Mr. Pittman said clearing house already gather a tremendous amount of price information that could be used by regulators and market participants to improve their surveillance of the municipal market and to broaden the availability of transaction prices.

He said that in the corporate arena, the SEC has flatly told the National Association of Securities Dealers and New York Stock Exchange change that it expects them to begin developing surveillance systems to better monitor corporate debt transactions.

"We haven't focused on the municipal side yet, but I think it should be inescapable that once we have systems up and running in corporate debt, we will begin to ask why we can't apply the same technology or surveillance methods to at least some segments of the municipal markets. I don't think there is any excuse now for not doing some kind of screen based trading system at some point in the future" in municipals, he said.

"Already you are seeing in the government securities markets that there is movement away from broker's brokers toward direct trading," he said. "Ultimately we may decide it is appropriate to have the same kind of scheme for municipals. The scheme available now on the municipal side is excellent, but I think there is room for improvement."

Turning to secondary-market disclosure, Mr. Pittman said the SEC always has the option of asking Congress for authority to directly regulate ongoing disclosure. "I don't know if that's going to happen" but there are a number of the things the SEC could do short of that to encourage improved disclosure.

He said one way to "heighten sensitivity" of market participants is for the SEC to upgrade its enforcement program.

"For over 50 years we have turned a blind eye to the municipal markets" in terms of enforcement, Mr.

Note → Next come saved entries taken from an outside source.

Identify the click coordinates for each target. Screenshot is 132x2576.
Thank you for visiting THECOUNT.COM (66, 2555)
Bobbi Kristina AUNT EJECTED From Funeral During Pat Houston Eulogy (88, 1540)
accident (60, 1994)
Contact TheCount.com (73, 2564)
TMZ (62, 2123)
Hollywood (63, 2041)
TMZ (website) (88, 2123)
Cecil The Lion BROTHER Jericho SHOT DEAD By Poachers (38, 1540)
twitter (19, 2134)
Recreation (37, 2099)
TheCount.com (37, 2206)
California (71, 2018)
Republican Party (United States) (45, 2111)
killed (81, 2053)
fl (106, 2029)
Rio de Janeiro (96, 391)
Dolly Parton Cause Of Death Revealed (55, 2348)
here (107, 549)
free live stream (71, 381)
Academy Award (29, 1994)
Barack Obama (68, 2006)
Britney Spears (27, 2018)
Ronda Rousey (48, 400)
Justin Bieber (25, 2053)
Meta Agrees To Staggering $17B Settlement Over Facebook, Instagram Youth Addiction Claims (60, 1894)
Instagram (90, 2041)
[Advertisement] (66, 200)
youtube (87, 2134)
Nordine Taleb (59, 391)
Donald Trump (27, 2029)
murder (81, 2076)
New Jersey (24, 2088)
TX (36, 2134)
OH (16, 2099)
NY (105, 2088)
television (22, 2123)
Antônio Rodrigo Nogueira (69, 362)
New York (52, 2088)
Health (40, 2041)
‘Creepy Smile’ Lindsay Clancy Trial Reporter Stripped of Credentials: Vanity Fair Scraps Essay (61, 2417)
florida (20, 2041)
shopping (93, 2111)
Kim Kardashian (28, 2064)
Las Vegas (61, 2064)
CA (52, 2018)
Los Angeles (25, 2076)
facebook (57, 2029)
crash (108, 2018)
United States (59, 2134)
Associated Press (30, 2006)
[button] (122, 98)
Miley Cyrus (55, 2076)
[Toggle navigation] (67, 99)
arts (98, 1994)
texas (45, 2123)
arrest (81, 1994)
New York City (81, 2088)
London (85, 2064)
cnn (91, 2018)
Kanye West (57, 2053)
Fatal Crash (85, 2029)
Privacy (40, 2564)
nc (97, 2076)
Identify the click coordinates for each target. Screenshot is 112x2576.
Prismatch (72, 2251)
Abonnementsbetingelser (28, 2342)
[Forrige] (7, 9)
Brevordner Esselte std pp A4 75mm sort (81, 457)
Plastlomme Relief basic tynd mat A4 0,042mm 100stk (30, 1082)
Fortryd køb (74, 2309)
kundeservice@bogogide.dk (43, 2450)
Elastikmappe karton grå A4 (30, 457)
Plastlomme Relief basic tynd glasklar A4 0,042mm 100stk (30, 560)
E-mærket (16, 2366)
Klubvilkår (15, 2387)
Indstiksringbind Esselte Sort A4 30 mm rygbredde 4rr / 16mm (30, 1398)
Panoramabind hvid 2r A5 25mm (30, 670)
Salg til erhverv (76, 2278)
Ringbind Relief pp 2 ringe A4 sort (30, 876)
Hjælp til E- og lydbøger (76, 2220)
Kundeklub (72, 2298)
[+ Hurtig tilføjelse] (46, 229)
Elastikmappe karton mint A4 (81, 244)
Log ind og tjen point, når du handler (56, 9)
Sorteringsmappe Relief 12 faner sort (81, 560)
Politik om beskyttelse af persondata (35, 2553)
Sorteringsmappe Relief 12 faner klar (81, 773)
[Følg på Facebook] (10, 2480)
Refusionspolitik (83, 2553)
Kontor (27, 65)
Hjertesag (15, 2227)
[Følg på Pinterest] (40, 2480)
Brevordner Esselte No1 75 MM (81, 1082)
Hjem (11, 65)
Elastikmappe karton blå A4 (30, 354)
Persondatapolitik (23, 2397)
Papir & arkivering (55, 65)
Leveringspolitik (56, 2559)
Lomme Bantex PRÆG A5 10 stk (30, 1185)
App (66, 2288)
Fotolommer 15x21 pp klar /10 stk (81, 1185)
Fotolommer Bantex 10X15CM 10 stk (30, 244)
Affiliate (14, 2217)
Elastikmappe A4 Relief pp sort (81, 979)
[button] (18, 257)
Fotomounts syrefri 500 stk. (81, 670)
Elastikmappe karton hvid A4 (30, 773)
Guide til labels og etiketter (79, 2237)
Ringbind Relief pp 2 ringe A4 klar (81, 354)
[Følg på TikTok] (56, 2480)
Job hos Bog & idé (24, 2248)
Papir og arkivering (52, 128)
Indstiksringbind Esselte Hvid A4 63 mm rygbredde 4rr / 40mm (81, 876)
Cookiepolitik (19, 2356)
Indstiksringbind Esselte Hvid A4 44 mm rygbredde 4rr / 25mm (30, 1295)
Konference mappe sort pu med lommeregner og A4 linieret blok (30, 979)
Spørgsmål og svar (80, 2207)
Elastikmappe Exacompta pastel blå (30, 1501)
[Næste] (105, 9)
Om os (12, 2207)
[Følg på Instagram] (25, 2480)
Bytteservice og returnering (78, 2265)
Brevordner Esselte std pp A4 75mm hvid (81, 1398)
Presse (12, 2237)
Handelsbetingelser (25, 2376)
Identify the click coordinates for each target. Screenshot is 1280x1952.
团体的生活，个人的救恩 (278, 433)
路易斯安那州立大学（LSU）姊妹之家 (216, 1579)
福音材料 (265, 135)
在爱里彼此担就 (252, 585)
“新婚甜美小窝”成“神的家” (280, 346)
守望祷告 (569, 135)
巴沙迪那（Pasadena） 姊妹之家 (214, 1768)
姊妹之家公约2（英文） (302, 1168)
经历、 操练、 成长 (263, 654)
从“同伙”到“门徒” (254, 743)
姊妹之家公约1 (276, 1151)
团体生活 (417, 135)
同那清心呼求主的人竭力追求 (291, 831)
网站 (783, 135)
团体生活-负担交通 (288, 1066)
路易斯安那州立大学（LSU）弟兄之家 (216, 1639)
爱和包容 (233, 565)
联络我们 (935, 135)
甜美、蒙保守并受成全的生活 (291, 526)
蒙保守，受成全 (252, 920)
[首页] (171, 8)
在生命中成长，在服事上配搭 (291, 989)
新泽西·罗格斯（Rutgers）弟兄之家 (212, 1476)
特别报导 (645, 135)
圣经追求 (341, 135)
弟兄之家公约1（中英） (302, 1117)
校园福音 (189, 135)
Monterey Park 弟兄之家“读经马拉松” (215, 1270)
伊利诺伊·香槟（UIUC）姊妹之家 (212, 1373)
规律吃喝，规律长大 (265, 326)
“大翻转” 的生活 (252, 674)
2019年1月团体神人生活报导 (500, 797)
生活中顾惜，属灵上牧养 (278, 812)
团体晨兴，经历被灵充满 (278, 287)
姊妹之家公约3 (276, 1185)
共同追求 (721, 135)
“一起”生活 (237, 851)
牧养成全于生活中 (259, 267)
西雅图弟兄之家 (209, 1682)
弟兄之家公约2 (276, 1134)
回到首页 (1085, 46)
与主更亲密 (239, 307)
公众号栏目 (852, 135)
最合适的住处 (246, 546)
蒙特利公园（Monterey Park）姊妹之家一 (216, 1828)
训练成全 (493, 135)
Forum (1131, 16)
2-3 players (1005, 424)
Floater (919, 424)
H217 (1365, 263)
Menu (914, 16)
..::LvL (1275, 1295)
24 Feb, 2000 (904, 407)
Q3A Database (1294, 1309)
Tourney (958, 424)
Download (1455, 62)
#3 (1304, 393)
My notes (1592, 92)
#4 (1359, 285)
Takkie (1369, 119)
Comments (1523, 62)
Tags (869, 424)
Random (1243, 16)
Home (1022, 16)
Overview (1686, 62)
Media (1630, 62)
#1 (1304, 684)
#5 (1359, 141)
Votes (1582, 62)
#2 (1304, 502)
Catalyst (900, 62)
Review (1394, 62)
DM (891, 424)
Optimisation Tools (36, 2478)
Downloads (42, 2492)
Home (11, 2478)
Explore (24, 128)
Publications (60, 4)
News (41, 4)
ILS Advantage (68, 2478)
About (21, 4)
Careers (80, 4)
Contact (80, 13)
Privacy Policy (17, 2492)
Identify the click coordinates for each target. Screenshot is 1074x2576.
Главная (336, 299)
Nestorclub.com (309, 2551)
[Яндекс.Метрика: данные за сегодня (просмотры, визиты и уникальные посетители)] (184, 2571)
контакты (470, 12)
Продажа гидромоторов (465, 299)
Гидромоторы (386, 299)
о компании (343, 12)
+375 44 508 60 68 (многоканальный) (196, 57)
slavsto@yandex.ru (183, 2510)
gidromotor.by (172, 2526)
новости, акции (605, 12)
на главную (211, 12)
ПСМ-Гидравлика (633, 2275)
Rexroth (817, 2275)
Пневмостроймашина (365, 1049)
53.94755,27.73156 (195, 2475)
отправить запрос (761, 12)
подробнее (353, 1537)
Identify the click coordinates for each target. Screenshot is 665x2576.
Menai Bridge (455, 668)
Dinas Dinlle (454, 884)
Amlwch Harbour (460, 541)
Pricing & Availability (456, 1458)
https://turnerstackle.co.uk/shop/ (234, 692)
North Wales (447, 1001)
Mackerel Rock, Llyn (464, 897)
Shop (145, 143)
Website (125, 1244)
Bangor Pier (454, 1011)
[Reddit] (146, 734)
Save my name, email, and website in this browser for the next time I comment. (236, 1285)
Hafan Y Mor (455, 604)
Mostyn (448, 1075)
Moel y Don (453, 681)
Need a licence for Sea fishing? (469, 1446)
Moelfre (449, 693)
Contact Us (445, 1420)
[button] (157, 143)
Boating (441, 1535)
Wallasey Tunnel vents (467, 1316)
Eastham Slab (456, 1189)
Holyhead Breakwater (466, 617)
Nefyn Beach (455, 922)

Pittman said. "Few attorneys on the staff really have an understanding of the municipal markets and we've had very limited surveillance of transactions."

But that is changing, he said. "Already within the commission I sense that attorneys are becoming more actively involved in enforcement" in the municipal area, he said. "I suspect there are more municipal enforcement cases in the works right now than we have seen in the past. In fact, in the last week, I have had three calls from various [SEC] regional offices looking at cases involving municipal securities."

On a related subject, Mr. Pittman said the rules set out by the agency for calculating a firm's total net capital are less stringent for some municipal bonds than they are for corporate bonds. "At some point we may have to revisit this type of regulation," he said. Distinctions could be made in terms of the adequacy and timeliness of information available to the market, he said.